Bell confesses to some savant-like tendencies. "I’m like three or four different people working on the same song," he says. "Sometimes these people sit down and talk to each other beforehand, sometimes they don’t pay any attention to each other. After I've written out the arrangements, I would sit down at the podium to conduct it and just think, 'Who wrote this?'"
He continues, "Every melody I ever wrote, I worked hard on. And once I deliver it, that’s it. There’s nothing else I can do. I had one rule: You cannot change that melody. You don’t know why it’s right, but you know it is. You take a pencil and you put it in the pencil sharpener and you sharpen it and sharpen it and sharpen it—once it reaches its point, it’s done. Once it gets to where it’s supposed to be, that’s where it’s supposed to be. After that, it breaks."

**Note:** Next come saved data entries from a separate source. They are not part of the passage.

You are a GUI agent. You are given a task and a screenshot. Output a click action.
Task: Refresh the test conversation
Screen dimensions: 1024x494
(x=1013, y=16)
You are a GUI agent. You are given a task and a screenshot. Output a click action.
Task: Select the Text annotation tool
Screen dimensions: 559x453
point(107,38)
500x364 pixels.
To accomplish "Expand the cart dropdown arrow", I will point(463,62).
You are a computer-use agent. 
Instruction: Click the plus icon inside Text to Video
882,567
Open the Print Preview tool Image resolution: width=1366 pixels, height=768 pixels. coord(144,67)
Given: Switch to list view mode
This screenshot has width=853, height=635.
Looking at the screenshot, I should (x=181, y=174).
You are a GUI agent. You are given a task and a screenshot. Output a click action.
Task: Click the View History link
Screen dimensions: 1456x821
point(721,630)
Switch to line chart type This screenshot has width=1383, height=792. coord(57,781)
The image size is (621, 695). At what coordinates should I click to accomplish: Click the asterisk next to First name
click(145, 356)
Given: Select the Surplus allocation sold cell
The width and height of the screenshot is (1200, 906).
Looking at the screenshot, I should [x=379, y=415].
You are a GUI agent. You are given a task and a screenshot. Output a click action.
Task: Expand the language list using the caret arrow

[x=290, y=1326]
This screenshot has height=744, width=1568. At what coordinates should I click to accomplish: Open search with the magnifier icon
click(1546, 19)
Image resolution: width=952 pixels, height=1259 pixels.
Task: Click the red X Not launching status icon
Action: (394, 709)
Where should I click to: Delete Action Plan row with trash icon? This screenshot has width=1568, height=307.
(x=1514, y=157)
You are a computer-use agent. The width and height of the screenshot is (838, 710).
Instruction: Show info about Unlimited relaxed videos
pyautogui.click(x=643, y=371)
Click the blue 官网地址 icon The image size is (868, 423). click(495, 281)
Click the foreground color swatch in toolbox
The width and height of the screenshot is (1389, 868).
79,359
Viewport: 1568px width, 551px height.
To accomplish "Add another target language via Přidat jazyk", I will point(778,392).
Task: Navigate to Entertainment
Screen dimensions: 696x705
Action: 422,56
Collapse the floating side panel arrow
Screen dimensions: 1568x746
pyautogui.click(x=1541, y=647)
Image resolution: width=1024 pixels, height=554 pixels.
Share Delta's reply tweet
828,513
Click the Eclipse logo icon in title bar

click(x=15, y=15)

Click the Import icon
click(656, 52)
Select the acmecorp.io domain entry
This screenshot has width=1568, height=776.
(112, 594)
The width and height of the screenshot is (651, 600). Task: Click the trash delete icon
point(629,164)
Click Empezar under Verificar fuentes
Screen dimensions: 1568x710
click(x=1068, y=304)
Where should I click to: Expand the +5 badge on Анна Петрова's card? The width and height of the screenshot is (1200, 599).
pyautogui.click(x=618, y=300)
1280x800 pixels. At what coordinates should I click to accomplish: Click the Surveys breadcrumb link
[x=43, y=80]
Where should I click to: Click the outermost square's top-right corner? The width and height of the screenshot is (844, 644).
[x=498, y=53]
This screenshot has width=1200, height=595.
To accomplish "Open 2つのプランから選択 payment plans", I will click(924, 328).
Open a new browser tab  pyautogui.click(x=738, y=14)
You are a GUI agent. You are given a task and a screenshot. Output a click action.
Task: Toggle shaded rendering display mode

When I ask Bell why he struggled with "You Make Me Feel Brand New" in particular, he waxes lyrical. "When you make a person feel brand new—and you’re talking about the inner fiber of a person’s being—that is a very sacred, dark, private spot that not many people touch and that no one sees. When you are in love with somebody, when you’re making love with somebody, you’re riding the ether with them. That’s the closest of love you’re ever going to feel. So the music itself has to indicate that same feeling. You look at the lyrics 'you make me feel brand new,' and whatever goes with that has to be strong, boy. It cannot be weak anywhere. It has to be like the girder going up a 100-story building. And when you take that away and listen to the melody, it has to be just as strong. That’s what I was trying to do."
Soaking in these stories, I felt something settle in, with a click. Most days, my love for classical music feels like a phantom limb pain, an impulse with no receptors. Hearing Bell talk, I felt an almost-physical sense of relief. Classical to soul to rap: It remains a series of imposingly wide leaps. But listening to Bell talk about, say, working out the voicing possibilities of the French horn from a library book for "Ready or Not Here I Come (Can't Hide From Love)"—a song sampled for Missy Elliott's "Sock It 2 Me!" and Three 6 Mafia's "Who Run It!" and quoted by the Fugees—I felt the gaps narrow. Classical music fans and rap fans may regard each other with mutual mistrust and blank incomprehension, but the music, slippery and promiscuous, knows better.